This article was last updated on 2 November 2020.

The Chancellor was coming under increasing pressure to find some sort of continuation of the furlough support that was originally due to close on 31 October 2020, but has now been extended.

Two measures have been announced. The Job Support Scheme is designed to support viable jobs in businesses that face a lower demand due to Covid over the coming months. The Job Support Scheme is in addition to another measure previously announced – the Job Retention Bonus Scheme .

Since its original announcement several changes have been made to the scheme. This information is correct as of 2 November 2020.

For eligible employees both the Job Support Scheme and the Job Retention Bonus Scheme may apply, thus giving much needed support.

Another important point to note is that employees do not have to have been previously furloughed in order to potentially qualify for enrollment.

What period does the support apply to?

The Job Support Scheme was originally scheduled to commence on 1 November 2020 and last to 30 April 2021.

The Job Retention Scheme has now been extended to provide support during the second national lockdown, which at this time is anticipated to finish on 2 December. During the lockdown the Job Retention Scheme is expected to cover 80% of employees’ wages for hours not worked.

The expectation is that the Job Support Scheme will commence once the Job Retention Scheme has ceased.

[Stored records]

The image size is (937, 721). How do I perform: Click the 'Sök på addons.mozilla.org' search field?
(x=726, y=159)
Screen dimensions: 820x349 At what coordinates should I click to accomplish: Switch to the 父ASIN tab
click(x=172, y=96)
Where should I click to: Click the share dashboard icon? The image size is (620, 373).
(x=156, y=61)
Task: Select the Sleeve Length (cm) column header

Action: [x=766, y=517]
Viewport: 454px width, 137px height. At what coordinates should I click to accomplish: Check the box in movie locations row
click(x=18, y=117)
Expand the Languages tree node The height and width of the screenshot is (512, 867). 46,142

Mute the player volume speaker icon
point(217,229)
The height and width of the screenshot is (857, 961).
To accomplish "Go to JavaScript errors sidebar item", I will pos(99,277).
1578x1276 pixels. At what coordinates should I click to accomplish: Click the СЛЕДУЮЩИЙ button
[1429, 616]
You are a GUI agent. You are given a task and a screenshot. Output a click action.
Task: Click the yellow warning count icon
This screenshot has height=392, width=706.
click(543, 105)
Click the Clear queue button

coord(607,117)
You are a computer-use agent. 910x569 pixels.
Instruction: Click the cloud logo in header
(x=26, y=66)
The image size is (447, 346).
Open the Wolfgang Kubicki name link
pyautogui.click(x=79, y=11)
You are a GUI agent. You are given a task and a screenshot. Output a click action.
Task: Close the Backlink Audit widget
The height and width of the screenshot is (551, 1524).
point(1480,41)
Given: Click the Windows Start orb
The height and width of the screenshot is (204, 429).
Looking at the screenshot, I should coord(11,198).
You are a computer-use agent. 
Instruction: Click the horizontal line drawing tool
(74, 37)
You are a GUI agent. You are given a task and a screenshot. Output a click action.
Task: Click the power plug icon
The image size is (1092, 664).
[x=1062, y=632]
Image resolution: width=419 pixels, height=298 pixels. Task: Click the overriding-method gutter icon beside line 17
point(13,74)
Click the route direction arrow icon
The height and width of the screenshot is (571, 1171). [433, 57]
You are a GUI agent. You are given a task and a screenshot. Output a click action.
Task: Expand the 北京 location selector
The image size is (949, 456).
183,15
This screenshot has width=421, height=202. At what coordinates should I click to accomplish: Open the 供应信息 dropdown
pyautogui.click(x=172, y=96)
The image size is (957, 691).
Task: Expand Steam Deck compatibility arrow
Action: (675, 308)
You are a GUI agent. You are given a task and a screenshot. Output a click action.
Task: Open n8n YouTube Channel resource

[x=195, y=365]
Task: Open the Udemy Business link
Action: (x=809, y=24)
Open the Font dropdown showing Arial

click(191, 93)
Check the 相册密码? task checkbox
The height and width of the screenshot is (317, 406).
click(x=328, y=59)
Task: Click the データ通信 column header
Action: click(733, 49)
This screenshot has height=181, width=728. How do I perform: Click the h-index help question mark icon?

WORK INSTRUCTIONS ::
[a] According to the article on the Job Support Scheme, on what date was the second national lockdown anticipated to finish?
[b] List every support scheme named in the article on the Job Support Scheme.
[c] Carry on the article on the Job Support Scheme from its final sentence.
None of the stored records is needed.

ANSWER SET ::
[a] 2 December

[b]
- Job Support Scheme
- Job Retention Bonus Scheme
- Job Retention Scheme

[c]
What companies can benefit?

The scheme is open to all small employers (and some large employers) with a UK bank account and PAYE scheme – regardless of whether they used the furlough scheme previously or not.

Which employees can you enrol?

You can enrol employees who


  • have been reported to HMRC as on the business’s payroll on or before 23 September 2020
  • work at least 20% of their usual hours in the first three months of the scheme – if the business is not legally required to close due to Covid restrictions. This threshold will be reviewed for the second three months
  • work a minimum of seven consecutive days in this short time working arrangement pattern
  • are not on notice of redundancy during the period the support is being claimed for
  • have agreed in writing to the temporary working arrangement

What will be the employer’s cost?

This will depend on whether the business is able to remain open, or if the business is legally required to close due to Covid restrictions.

For businesses that can remain open (JSS Open), employers will need to


  • pay employees for the hours worked
  • pay 5% of the employee’s usual pay for hours not worked (max £125 per employee per month)
  • cover the cost of the associated employer NI and pension costs for the above as well as the government’s contribution to the employee’s wages.

For businesses that are legally required to close (JSS Closed), employers will need to


  • cover the cost of the associated employer NI and pension costs for the the government’s contribution to the employee’s wages

The impact of the employer NI and pension costs will vary between each client, so please contact us to discuss how this will affect you.

Can the employer top up employees wages at their own expense?

Although originally HMRC did not permit employer top-ups of the scheme, they have now stated that employers will be permitted to top up employees wages at their own expense.

What will the government contribute?

This will depend on whether the business is able to remain open, or if the business is legally required to close due to Covid restrictions.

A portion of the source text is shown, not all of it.